In State of Rajasthan v. Hitendra Kumar Bhatt, AIR 1998 Supreme Court 91, it was held as under :
“ 6. Looking to the clear terms of the advertisement which we have referred to above, the respondent was not eligible for consideration. It is submitted by the respondent before us that since he has been continued and has now been confirmed we should not disturb his appointment. He has requested that his case should be considered sympathetically. The fact, however, remains that the appellants have taken the correct stand right from the beginning. The respondent’s application was not considered and he was not called for an interview. It was on account of interim orders which were obtained by the respondent that he was given appointment and continued. He was aware that his appointment was subject to the outcome of his petition. One cannot, therefore, take to sympathetic a view of the situation in which the respondent finds himself. A cut-off date by which all the requirements relating to qualifications have to be met, cannot be ignored in an individual case. There may be other persons who would have applied had they known that the date of acquiring qualifications was flexible. They may not have applied because they did not possess the requisite qualification on the prescribed date. Relaxing the prescribed requirements in the case of one individual may therefore, cause injustice to others.
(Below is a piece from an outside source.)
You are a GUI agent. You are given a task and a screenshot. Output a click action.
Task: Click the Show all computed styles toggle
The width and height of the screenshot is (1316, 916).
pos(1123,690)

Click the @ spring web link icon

7. In the premises, the respondent was not eligible for consideration. We therefore, allow the appeal, set aside the impugned order of the High Court and dismiss the writ petition filed by the respondent.
There shall be no order as to costs.”
In case submission of Shri. Raghu Mehta, learned counsel for the petitioner, is accepted its drastic results would be that it will tantamount to deny equality of opportunity to all those candidates who become eligible like petitioner after the issuance of aforesaid SRO 208 of 1999. It would be contrary to mandate of the Supreme Court in the case of Raman Dayaram Shetty vs. International Airport Authoriy of India & others, (1979) 3 Supreme Court cases 489. Reason being that those candidates who belong to Tarkhan caste may have applied in general category because benefit of social caste category was not available on the date of application, which became available after 1999.
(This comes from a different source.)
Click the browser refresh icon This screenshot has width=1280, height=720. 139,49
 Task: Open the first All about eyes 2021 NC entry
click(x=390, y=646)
SRO 208 of 1999 is in the nature of subordinate legislation. Appropriate authority was well aware that many cases may be in the pipe line on the date of its issuance. If it was intended to make it retrospectively applicable they would have made a provision in the SRO itself by making appropriate povision in it. This has adminttedly not been done. Thus it can be inferred that it was never intended to be made retrospectively applicable as was urged by Shri Mehta.
As already noticed, rights of the petitioner were fructified on the last date of application in the year 1997, therefore, he cannot derive any benefit from the issuance of SRO 208 of 1999. Whatever benefit or advantage was available on account of reservation are notified in SRO 126 of 1994, in Schedule E whereof castes Lohar and Tarkhan has been addeded at entry No.22 & 23 by SRO in question in the year 1999.
No other point is urged.
As a result of the aforesaid discussion, there is no merit in this writ petition which is accordingly dismissed.